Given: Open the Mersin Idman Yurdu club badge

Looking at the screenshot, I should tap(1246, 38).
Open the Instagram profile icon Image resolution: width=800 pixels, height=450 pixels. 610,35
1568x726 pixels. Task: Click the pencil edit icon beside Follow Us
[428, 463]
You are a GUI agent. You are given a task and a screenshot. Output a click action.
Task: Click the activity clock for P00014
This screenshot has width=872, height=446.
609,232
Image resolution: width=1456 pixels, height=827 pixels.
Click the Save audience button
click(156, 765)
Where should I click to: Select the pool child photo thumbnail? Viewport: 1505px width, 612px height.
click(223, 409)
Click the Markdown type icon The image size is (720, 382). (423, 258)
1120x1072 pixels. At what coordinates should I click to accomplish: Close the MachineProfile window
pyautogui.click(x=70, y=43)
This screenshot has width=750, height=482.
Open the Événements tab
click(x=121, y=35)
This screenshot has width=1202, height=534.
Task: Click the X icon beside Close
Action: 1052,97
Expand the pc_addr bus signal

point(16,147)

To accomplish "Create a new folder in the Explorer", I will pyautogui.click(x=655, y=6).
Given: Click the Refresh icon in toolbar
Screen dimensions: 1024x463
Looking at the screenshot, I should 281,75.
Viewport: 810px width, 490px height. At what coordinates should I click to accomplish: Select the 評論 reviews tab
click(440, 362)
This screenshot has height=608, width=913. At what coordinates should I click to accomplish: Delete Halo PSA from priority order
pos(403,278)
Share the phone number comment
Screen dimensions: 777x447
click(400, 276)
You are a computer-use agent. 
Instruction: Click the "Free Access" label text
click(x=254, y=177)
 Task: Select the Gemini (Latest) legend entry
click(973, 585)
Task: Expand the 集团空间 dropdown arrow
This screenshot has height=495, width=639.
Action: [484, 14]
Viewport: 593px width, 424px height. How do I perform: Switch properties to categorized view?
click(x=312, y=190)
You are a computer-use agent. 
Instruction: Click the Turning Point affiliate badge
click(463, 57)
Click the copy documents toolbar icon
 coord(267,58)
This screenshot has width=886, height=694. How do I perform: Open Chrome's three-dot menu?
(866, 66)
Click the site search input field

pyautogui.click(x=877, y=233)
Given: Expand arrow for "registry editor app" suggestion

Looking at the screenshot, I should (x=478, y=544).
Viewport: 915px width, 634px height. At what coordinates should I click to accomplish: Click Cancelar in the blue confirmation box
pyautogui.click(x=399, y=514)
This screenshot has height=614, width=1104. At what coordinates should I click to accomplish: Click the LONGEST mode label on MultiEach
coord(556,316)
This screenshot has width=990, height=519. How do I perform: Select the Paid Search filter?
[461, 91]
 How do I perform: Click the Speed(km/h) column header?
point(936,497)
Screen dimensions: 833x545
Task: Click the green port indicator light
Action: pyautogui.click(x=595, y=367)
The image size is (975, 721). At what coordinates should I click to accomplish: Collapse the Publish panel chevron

|---|

What the task requires: Please restate every line of the records exactly.

Task response:
Given: Open the Mersin Idman Yurdu club badge

Looking at the screenshot, I should tap(1246, 38).
Open the Instagram profile icon Image resolution: width=800 pixels, height=450 pixels. 610,35
1568x726 pixels. Task: Click the pencil edit icon beside Follow Us
[428, 463]
You are a GUI agent. You are given a task and a screenshot. Output a click action.
Task: Click the activity clock for P00014
This screenshot has width=872, height=446.
609,232
Image resolution: width=1456 pixels, height=827 pixels.
Click the Save audience button
click(156, 765)
Where should I click to: Select the pool child photo thumbnail? Viewport: 1505px width, 612px height.
click(223, 409)
Click the Markdown type icon The image size is (720, 382). (423, 258)
1120x1072 pixels. At what coordinates should I click to accomplish: Close the MachineProfile window
pyautogui.click(x=70, y=43)
This screenshot has width=750, height=482.
Open the Événements tab
click(x=121, y=35)
This screenshot has width=1202, height=534.
Task: Click the X icon beside Close
Action: 1052,97
Expand the pc_addr bus signal

point(16,147)

To accomplish "Create a new folder in the Explorer", I will pyautogui.click(x=655, y=6).
Given: Click the Refresh icon in toolbar
Screen dimensions: 1024x463
Looking at the screenshot, I should 281,75.
Viewport: 810px width, 490px height. At what coordinates should I click to accomplish: Select the 評論 reviews tab
click(440, 362)
This screenshot has height=608, width=913. At what coordinates should I click to accomplish: Delete Halo PSA from priority order
pos(403,278)
Share the phone number comment
Screen dimensions: 777x447
click(400, 276)
You are a computer-use agent. 
Instruction: Click the "Free Access" label text
click(x=254, y=177)
 Task: Select the Gemini (Latest) legend entry
click(973, 585)
Task: Expand the 集团空间 dropdown arrow
This screenshot has height=495, width=639.
Action: [484, 14]
Viewport: 593px width, 424px height. How do I perform: Switch properties to categorized view?
click(x=312, y=190)
You are a computer-use agent. 
Instruction: Click the Turning Point affiliate badge
click(463, 57)
Click the copy documents toolbar icon
 coord(267,58)
This screenshot has width=886, height=694. How do I perform: Open Chrome's three-dot menu?
(866, 66)
Click the site search input field

pyautogui.click(x=877, y=233)
Given: Expand arrow for "registry editor app" suggestion

Looking at the screenshot, I should (x=478, y=544).
Viewport: 915px width, 634px height. At what coordinates should I click to accomplish: Click Cancelar in the blue confirmation box
pyautogui.click(x=399, y=514)
This screenshot has height=614, width=1104. At what coordinates should I click to accomplish: Click the LONGEST mode label on MultiEach
coord(556,316)
This screenshot has width=990, height=519. How do I perform: Select the Paid Search filter?
[461, 91]
 How do I perform: Click the Speed(km/h) column header?
point(936,497)
Screen dimensions: 833x545
Task: Click the green port indicator light
Action: pyautogui.click(x=595, y=367)
The image size is (975, 721). At what coordinates should I click to accomplish: Collapse the Publish panel chevron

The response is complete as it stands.